START
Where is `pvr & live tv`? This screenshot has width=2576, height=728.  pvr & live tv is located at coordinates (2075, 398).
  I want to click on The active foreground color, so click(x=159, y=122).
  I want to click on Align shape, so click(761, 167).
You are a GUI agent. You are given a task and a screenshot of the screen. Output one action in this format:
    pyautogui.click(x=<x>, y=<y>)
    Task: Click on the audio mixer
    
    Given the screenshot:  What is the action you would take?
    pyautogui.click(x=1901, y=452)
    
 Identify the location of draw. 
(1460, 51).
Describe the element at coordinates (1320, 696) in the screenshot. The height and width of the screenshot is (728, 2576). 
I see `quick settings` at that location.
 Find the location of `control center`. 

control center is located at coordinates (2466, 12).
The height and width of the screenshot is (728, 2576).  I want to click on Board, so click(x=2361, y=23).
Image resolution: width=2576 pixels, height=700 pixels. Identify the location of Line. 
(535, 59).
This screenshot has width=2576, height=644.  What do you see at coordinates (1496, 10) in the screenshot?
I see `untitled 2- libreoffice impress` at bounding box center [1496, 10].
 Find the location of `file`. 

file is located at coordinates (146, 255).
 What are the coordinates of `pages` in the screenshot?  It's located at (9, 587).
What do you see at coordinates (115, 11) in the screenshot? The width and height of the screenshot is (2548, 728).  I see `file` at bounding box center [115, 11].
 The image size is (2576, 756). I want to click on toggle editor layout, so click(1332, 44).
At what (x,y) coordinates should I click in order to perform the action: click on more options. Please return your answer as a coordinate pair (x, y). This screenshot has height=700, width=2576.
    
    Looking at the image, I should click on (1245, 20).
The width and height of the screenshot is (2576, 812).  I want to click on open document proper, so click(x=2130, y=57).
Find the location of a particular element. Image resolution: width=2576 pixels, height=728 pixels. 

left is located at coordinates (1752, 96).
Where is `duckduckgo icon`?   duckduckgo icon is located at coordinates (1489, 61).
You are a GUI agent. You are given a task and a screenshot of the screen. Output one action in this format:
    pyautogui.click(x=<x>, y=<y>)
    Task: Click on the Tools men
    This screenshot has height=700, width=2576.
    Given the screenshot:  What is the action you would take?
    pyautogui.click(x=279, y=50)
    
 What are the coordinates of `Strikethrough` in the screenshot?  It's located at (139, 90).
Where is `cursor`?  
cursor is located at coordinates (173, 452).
END
Could you rewrite the lines above as a numbered list, leaving out any blank lines?

1. Where is `pvr & live tv`? This screenshot has width=2576, height=728.  pvr & live tv is located at coordinates (2075, 398).
2.   I want to click on The active foreground color, so click(x=159, y=122).
3.   I want to click on Align shape, so click(761, 167).
4. You are a GUI agent. You are given a task and a screenshot of the screen. Output one action in this format:
5.     pyautogui.click(x=<x>, y=<y>)
6.     Task: Click on the audio mixer
7.     Given the screenshot:  What is the action you would take?
8.     pyautogui.click(x=1901, y=452)
9.  Identify the location of draw. 
10. (1460, 51).
11. Describe the element at coordinates (1320, 696) in the screenshot. The height and width of the screenshot is (728, 2576). 
12. I see `quick settings` at that location.
13.  Find the location of `control center`. 
14. control center is located at coordinates (2466, 12).
15. The height and width of the screenshot is (728, 2576).  I want to click on Board, so click(x=2361, y=23).
16. Image resolution: width=2576 pixels, height=700 pixels. Identify the location of Line. 
17. (535, 59).
18. This screenshot has width=2576, height=644.  What do you see at coordinates (1496, 10) in the screenshot?
19. I see `untitled 2- libreoffice impress` at bounding box center [1496, 10].
20.  Find the location of `file`. 
21. file is located at coordinates (146, 255).
22.  What are the coordinates of `pages` in the screenshot?  It's located at (9, 587).
23. What do you see at coordinates (115, 11) in the screenshot? The width and height of the screenshot is (2548, 728).  I see `file` at bounding box center [115, 11].
24.  The image size is (2576, 756). I want to click on toggle editor layout, so click(1332, 44).
25. At what (x,y) coordinates should I click in order to perform the action: click on more options. Please return your answer as a coordinate pair (x, y). This screenshot has height=700, width=2576.
26.     Looking at the image, I should click on (1245, 20).
27. The width and height of the screenshot is (2576, 812).  I want to click on open document proper, so click(x=2130, y=57).
28. Find the location of a particular element. Image resolution: width=2576 pixels, height=728 pixels. 
29. left is located at coordinates (1752, 96).
30. Where is `duckduckgo icon`?   duckduckgo icon is located at coordinates (1489, 61).
31. You are a GUI agent. You are given a task and a screenshot of the screen. Output one action in this format:
32.     pyautogui.click(x=<x>, y=<y>)
33.     Task: Click on the Tools men
34.     This screenshot has height=700, width=2576.
35.     Given the screenshot:  What is the action you would take?
36.     pyautogui.click(x=279, y=50)
37.  What are the coordinates of `Strikethrough` in the screenshot?  It's located at (139, 90).
38. Where is `cursor`?  
39. cursor is located at coordinates (173, 452).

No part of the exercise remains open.